In case you’re just joining the situation: Most of Newt Gingrich’s top staffers resigned this month, in part, NBC reported, because his wife, Callista, allegedly refused early-morning campaign flights because she needed time to get her platinum hair done.

Voters seem to invest hair with such importance that politicians don’t just have to worry about their own hair (Bill Clinton and John Edwards, with their pricey cuts, certainly did), but about spousal styling, too.

Perhaps no one understands this better than Hillary Rodham Clinton. Speaking to graduates at Yale’s Class Day in 2001, and recalling her hair travails as first lady (remember the headband?), she said: “The most important thing I have to say to you today is that hair matters. This is a life lesson my family did not teach me, Wellesley and Yale Law School failed to instill: Your hair will send significant messages to those around you. . . . Pay attention to your hair, because everyone else will.’’

The new Duchess of Cambridge (nee Kate Middleton) has learned this lesson quickly.
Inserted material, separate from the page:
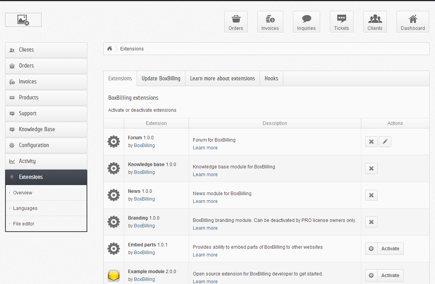Open Languages under Extensions sidebar
This screenshot has height=284, width=435.
click(x=25, y=208)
She’s not taking only a dresser on the couple’s trip to Canada and the United States, it’s just been reported, but her stylist as well.

The truth is that looking good enough for public appearances, let alone high-def TV, takes a lot of time, whether you’re married to a prince, aiming to be first lady, or husband of the secretary of state.

The Globe asked several local hairdressers for a professional assessment. How much time would Callista Gingrich need in the morning before she could comfortably hit the campaign trail? Almost to a stylist, they said the “helmet’’ look doesn’t come quickly.

“It takes at least 45 minutes to an hour to do that kind of blow-dry,’’ said Clifford Bouvier, artistic director of Crew International, in Brookline. “She’s really bleached out, and to smooth out over-processed hair you have to do a lot of work. You have to use products that put moisture back in the hair.’’

Helena Cohen, owner of Ardan Medspa + Salon, in Wellesley, said that Gingrich’s hair appears to be teased, and that would add time to the morning routine. “She does that bump on the top that gives it height.’’ Time taken away from kissing babies: about 15 minutes.

Celebrity hair guru Sandy Poirier, at Shag, in South Boston, said Gingrich’s hair might take as long as 90 minutes, although he couldn’t be sure. He contrasted her high-maintenance hairstyle with that of a far better-known public figure: “Look at the Queen of England,’’ Poirier said. “She puts on that hat and she’s out the door.’’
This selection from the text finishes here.